Furthermore, the Act punishes servicemembers with discharge for writing a private letter, in a foreign language, to a person of the same sex with whom they shared an intimate relationship before volunteering for military service. It subjects them to discharge for writing private e-mail messages, in a manner otherwise approved, to friends or family members, if those communications might lead the (unauthorized) reader to discern the writer's sexual orientation.

These consequences demonstrate that the Act's restrictions on speech are broader than reasonably necessary to protect the Government's interest.

Moreover, the Act's restrictions on speech lead to the discharge of servicemembers with qualifications in critically-needed occupations, such as foreign language fluency and information technology.
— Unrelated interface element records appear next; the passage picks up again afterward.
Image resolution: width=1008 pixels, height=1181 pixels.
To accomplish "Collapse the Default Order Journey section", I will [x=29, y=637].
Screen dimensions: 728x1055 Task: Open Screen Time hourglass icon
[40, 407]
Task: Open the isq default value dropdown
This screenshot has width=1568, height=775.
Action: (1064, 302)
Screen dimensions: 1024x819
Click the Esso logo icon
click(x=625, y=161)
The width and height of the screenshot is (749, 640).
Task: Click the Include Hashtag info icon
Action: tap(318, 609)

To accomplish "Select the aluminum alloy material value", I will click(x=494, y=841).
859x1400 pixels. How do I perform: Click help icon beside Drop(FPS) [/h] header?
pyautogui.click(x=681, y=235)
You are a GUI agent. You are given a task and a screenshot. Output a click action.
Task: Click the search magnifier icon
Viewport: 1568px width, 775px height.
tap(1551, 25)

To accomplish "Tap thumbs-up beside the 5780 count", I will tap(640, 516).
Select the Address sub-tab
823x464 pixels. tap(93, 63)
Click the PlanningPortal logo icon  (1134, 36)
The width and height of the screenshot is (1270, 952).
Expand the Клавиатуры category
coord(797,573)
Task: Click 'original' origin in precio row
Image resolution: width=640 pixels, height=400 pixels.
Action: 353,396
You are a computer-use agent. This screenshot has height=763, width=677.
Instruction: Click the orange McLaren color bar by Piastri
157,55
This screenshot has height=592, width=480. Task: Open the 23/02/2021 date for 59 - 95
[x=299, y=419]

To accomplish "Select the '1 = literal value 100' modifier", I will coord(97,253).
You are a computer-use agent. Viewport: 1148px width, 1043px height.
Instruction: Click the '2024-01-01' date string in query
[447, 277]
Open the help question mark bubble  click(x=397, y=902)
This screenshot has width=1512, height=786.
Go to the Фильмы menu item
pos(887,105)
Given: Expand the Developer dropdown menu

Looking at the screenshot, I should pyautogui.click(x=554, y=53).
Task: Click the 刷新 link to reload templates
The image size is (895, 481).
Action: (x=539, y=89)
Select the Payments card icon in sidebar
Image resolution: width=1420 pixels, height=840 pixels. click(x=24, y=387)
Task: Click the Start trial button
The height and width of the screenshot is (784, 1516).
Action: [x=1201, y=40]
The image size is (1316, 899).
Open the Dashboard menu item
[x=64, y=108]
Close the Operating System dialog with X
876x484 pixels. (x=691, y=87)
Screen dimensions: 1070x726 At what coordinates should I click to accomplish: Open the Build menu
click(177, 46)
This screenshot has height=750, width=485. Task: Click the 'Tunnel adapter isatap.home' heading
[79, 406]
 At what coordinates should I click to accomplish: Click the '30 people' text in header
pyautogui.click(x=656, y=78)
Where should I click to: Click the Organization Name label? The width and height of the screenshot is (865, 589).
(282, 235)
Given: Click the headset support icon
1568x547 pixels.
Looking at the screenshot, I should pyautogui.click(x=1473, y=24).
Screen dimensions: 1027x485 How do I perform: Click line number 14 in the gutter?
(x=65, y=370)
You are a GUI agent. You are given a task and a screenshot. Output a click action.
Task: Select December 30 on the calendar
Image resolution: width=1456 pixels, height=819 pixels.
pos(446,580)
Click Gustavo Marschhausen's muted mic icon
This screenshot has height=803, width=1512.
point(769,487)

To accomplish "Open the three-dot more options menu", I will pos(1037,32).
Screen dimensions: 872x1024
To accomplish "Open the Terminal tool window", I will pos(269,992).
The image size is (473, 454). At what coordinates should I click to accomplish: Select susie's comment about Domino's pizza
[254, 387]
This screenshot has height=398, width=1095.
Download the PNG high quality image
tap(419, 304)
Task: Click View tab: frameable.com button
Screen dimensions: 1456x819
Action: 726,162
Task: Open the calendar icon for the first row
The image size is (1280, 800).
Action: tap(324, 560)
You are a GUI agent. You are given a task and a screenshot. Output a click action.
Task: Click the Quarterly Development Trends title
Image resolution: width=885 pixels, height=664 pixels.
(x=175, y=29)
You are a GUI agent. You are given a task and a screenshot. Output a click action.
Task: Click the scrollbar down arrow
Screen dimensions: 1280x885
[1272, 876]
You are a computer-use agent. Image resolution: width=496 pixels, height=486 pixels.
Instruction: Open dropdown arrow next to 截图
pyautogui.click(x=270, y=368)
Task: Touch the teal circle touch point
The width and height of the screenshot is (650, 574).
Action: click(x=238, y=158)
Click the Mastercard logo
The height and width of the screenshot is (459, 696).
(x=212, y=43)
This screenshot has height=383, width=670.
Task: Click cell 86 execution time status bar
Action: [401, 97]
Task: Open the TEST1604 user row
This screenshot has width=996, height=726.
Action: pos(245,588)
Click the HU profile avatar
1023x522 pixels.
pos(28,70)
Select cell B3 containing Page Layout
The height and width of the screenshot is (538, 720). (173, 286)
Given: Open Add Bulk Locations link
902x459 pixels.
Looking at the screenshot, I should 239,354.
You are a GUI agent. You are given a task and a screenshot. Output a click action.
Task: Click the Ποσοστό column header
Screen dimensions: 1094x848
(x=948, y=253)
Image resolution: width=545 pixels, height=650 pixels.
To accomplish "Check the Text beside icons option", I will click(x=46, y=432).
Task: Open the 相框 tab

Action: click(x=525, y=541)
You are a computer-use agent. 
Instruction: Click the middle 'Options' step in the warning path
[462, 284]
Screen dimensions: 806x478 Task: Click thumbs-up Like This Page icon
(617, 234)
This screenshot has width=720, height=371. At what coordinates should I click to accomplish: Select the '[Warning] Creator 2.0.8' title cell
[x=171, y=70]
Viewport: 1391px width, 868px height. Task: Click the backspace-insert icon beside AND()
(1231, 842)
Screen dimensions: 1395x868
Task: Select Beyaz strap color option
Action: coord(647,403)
The net effect of these discharges, as revealed not only in the testimony of the lay witnesses but also of the experts who testified and Defendants' own admissions regarding the numbers of servicemembers discharged and the costs of recruiting and maintaining an all-volunteer military force, compel the conclusion that the Act restricts speech more than reasonably necessary to protect the Government's interests.

And for all of those reasons, the Act was held to be unconstitutional in violation of the speech and petition clauses of the First Amendment.

Anyone interested should read about the credentials and accomplishments of the people who were punished under the Act; the testimony is sad and chilling.

One would hope, with all of the blather on the blogs and by the pundits about the Constitution these days, that people start to come around to understand that there is a realm of fundamental elements of human dignity that are supposed to distinguish us from the orangutan, and very often that distinction finds its voice, and its enforcement, in constitutional rights.

This is an excellent decision because of, if, for no other reason, its well-elucidated lessons about what our Constitution is all about. Or supposed to be about. It is also excellent, though, because of the human beings who got their day in Court, with a judge who understood, cared, and has courage to do the constitutional thing.